Determine your task interval

Determine your migration start time

Determine your batch interval

Troubleshoot migration task failures

If the migration task fails, view your task logs to identify the specific error. Below are common causes of migration task failures.

Exceeded rate limits

If your data migration causes you to exceed your InfluxDB Cloud organization’s limits and quotas, the task will return an error similar to:

too many requests

Possible solutions:

  • Update the migration.batchInterval setting in your migration task to use a smaller interval.
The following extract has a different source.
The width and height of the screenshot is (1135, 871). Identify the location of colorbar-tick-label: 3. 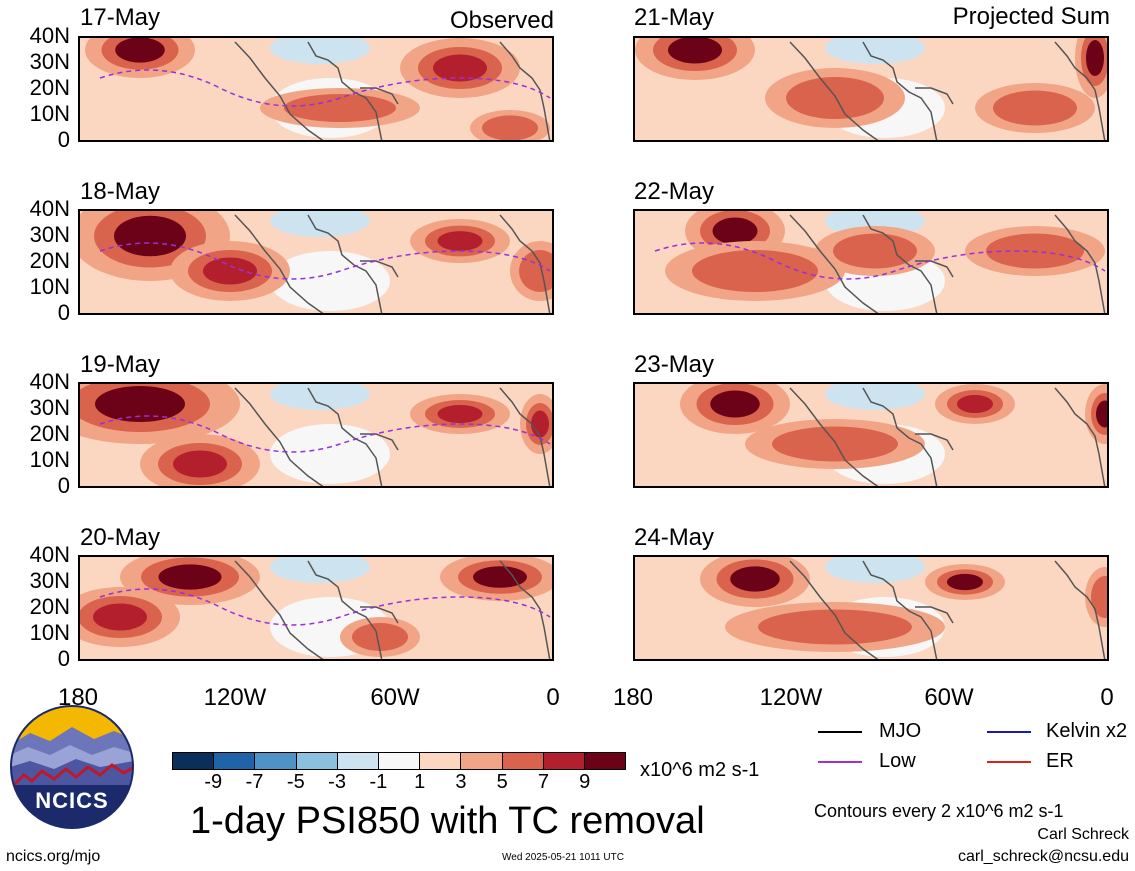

Each batch will then query less data.

Invalid API token

If the API token you add as the INFLUXDB_CLUSTERED_TOKEN doesn’t have write access to your InfluxDB Clustered database, the task will return an error similar to:

unauthorized access

Possible solutions:

  • Ensure the API token has write access to your InfluxDB Clustered database.
  • Generate a new InfluxDB Clustered token with write access to the database you want to migrate to. Then, update the INFLUXDB_CLUSTERED_TOKEN secret in your InfluxDB Cloud (TSM) instance with the new token.

Query timeout

The InfluxDB Cloud query timeout is 90 seconds. If it takes longer than this to return the data from the batch interval, the query will time out and the task will fail.

Possible solutions:

  • Update the migration.batchInterval setting in your migration task to use a smaller interval. Each batch will then query less data and take less time to return results.

Batch size is too large

If your batch size is too large, the task returns an error similar to the following:

internal error: error calling function "metadata" @97:1-97:11: error calling function "findRecord" @67:32-67:69: wrong number of fields

Possible solutions:

  • Update the migration.batchInterval setting in your migration task to use a smaller interval and retrieve less data per batch.